WHAT THE EXERCISE ASKS — Answer with one number only, the count of lines in the material below that hold "agent".

********************

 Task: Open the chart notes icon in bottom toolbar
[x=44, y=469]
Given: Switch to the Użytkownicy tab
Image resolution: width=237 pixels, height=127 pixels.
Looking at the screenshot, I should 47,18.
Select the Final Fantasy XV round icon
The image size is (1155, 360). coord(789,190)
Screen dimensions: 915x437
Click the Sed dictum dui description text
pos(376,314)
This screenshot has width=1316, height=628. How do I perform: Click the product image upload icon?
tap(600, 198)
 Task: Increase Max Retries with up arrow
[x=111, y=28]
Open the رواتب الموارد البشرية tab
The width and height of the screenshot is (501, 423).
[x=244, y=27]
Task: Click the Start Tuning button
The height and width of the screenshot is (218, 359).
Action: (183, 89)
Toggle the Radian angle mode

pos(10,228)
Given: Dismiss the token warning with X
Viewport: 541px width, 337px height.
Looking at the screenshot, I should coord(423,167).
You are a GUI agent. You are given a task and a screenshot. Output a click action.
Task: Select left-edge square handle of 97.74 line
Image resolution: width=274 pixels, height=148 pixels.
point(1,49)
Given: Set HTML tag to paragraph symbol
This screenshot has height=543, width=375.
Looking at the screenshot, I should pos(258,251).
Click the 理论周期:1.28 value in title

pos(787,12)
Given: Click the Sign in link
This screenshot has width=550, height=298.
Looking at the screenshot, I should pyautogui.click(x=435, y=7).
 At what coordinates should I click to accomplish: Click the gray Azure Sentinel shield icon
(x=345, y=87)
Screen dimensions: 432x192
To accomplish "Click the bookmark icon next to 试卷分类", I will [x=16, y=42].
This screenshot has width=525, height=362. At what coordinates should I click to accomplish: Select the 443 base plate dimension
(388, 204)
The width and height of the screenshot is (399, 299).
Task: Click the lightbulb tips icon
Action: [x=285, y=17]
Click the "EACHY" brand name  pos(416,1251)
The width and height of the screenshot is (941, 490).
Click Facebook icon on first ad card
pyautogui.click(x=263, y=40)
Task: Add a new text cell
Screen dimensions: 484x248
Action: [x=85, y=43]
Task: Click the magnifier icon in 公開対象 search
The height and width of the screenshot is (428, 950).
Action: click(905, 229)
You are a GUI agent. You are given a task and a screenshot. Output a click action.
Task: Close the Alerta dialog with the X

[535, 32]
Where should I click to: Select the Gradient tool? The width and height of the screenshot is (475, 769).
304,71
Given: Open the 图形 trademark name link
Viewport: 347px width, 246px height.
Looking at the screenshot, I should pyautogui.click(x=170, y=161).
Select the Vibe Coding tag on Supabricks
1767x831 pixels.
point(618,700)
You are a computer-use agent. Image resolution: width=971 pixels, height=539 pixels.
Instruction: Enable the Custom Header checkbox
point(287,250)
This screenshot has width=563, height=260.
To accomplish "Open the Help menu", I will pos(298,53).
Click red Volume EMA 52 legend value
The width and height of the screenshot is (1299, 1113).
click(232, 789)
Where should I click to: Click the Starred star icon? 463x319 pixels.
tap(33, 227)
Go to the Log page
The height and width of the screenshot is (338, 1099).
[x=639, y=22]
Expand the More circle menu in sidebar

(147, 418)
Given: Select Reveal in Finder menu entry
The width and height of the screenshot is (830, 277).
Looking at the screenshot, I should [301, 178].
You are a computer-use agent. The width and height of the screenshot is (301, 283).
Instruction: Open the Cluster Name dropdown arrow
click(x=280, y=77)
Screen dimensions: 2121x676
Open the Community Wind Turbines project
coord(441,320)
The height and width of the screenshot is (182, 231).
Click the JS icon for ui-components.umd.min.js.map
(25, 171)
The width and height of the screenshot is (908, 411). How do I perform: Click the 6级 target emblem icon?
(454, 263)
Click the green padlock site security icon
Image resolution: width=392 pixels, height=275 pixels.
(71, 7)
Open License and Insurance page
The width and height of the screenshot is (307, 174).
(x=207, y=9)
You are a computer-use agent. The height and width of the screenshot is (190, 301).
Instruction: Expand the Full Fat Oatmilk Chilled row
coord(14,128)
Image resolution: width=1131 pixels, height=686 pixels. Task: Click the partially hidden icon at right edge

********************

SOLUTION TO THIS PROBLEM — 5